Donald M. Berwick MD1
1 Assistant Professor of Pediatrics, Harvard Medical School; and Associate Director, Institute for Health Research, Harvard Community Health Plan, One Fenway Plaza, Boston, MA 02215

Scoliosis screening reduces the frequency of scoliosis surgery in a population, and probably leads, through early bracing, to a reduction in the degree of at least some serious curves. Its costs, however, are far from negligible. Even in the best of hands, a screening program induces costs and concerns in follow-up for many more children than it helps, and, if poorly administered, these induced costs can far outweigh the advantages to the screened population.

For the moment, until inexpensive and noninvasive follow-up methods are developed, it is probably advisable that children in the age range of 10 to 14 years be screened competently at least once, but with strict attention to the following principles:

1. Follow-up of those with positive results on screening should be suited to the age, sex, and risk factors for the individual child, and should minimize expense, roentgenogram ex-posure, and concern wherever possible.

2. Screening should be done by well-trained personnel who are fully aware of both the signs of significant curvature and of the costs and risk of inappropriate referral.

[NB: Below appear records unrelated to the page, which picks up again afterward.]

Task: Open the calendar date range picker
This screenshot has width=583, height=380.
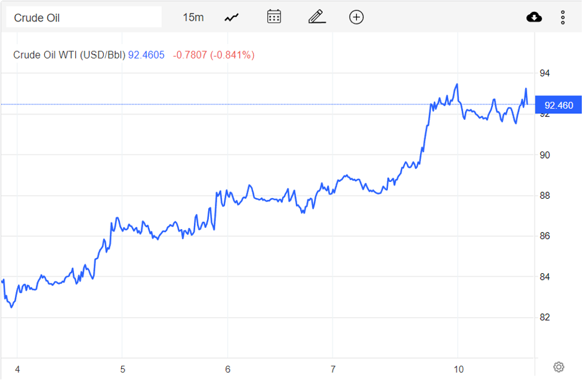Action: point(274,17)
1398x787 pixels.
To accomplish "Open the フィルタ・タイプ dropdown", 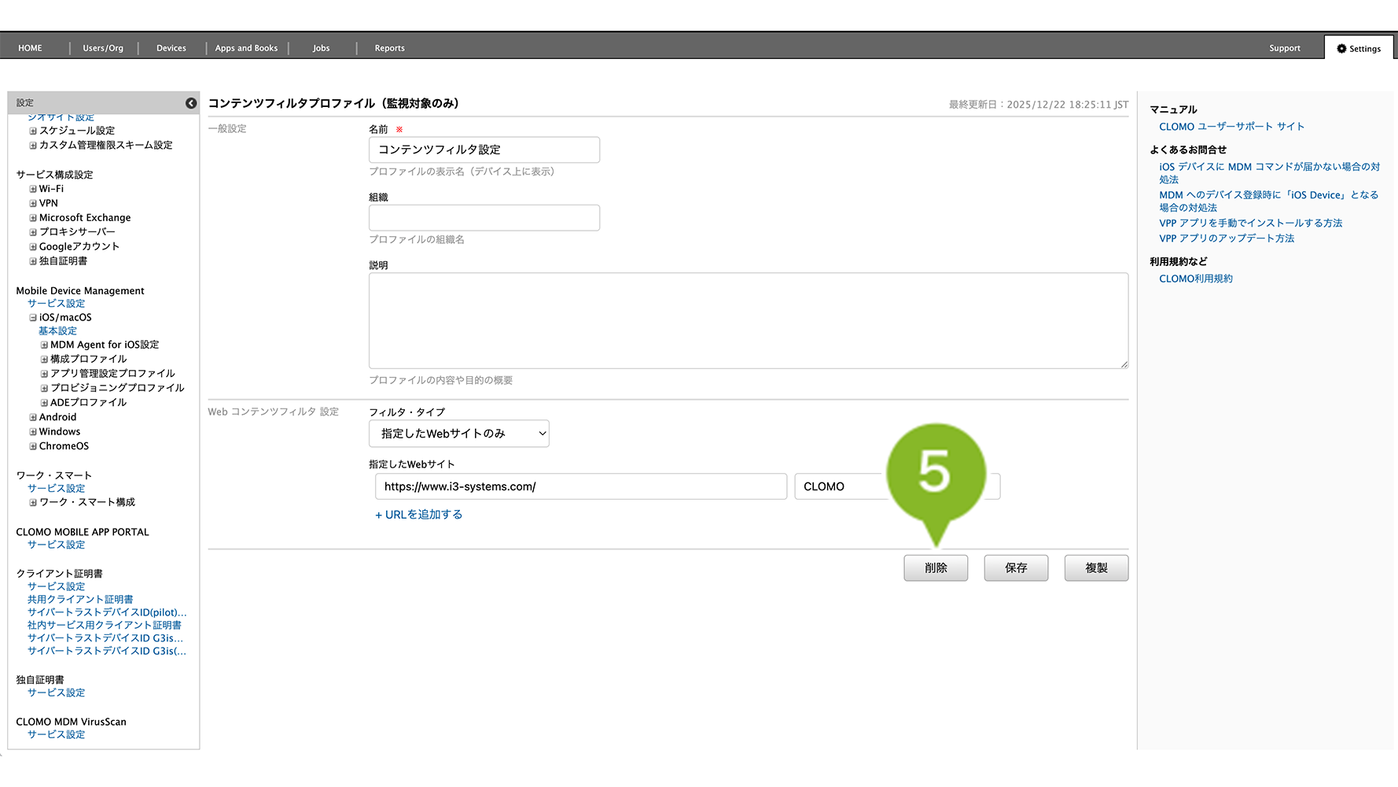I will click(x=458, y=434).
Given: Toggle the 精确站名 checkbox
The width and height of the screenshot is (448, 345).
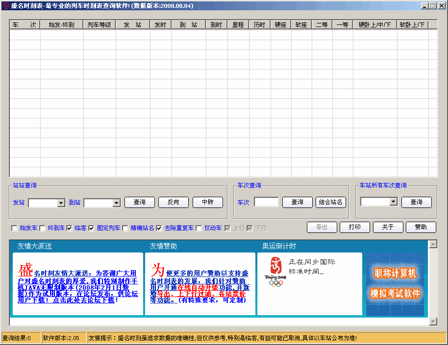Looking at the screenshot, I should click(x=125, y=228).
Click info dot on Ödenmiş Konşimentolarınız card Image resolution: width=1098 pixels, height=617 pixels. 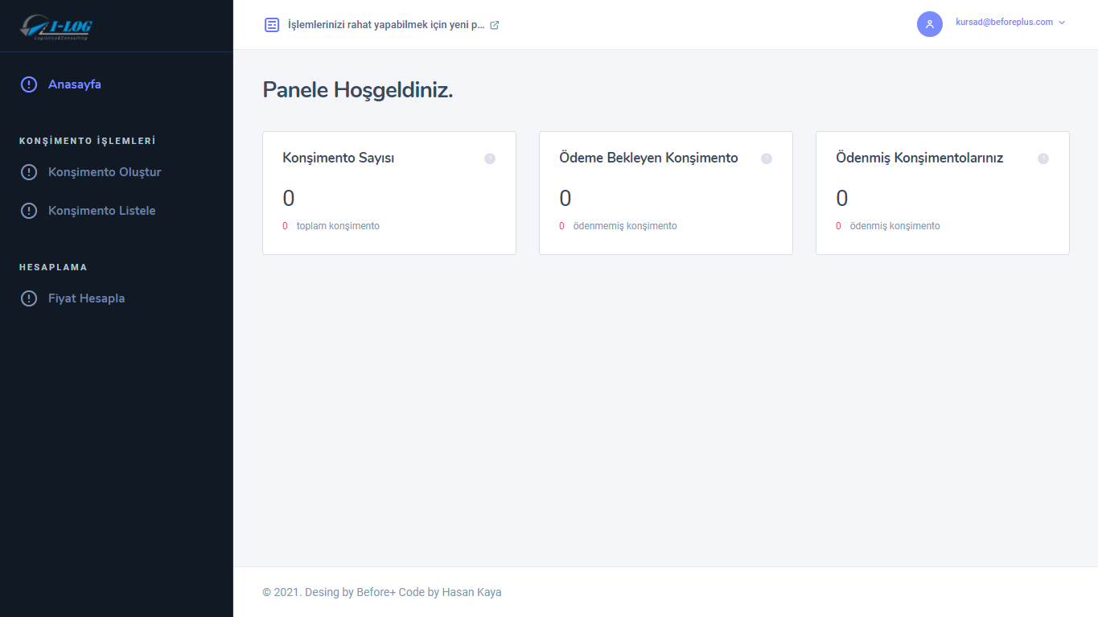tap(1043, 158)
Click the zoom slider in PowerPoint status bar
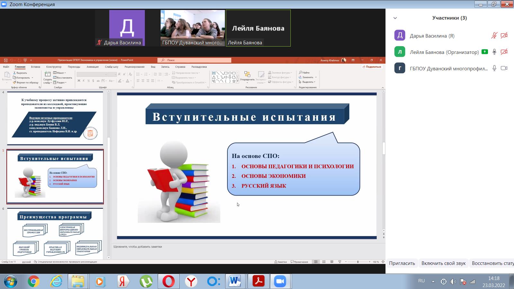The width and height of the screenshot is (514, 289). 358,262
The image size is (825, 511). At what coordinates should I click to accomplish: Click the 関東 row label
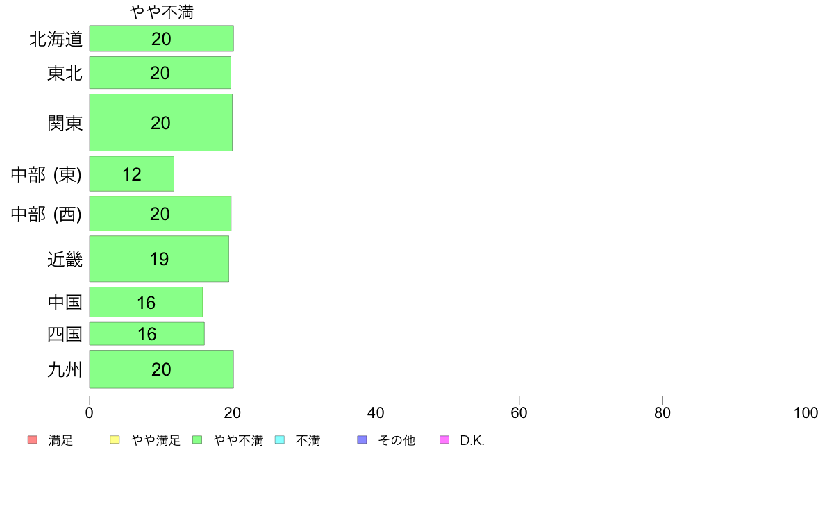point(65,123)
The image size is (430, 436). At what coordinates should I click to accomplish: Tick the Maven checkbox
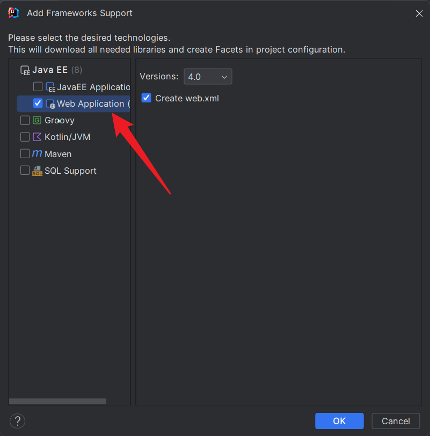pos(25,154)
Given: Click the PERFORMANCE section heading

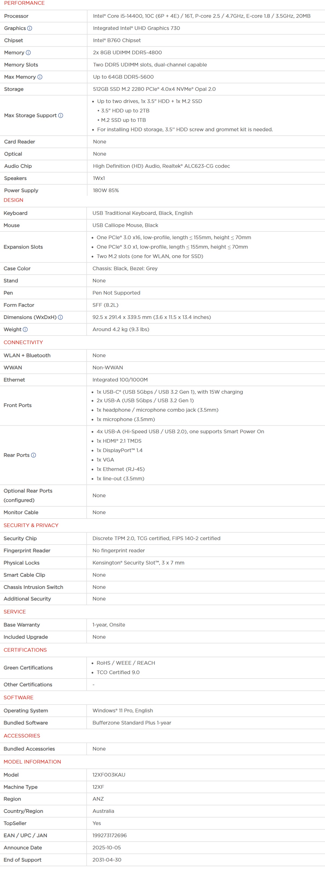Looking at the screenshot, I should click(24, 3).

3. Screening programs should systematically assess the psychological morbidity of the labeling process in their target populations, and should modify their procedures accordingly if that morbidity is high.

4. Programs should be solidly linked to sound, prompt, and circumspect referral patterns—either primary care or specialty consultants. The mere "detection" of positive screening findings without assuring competent follow-up does not consitute effective screening.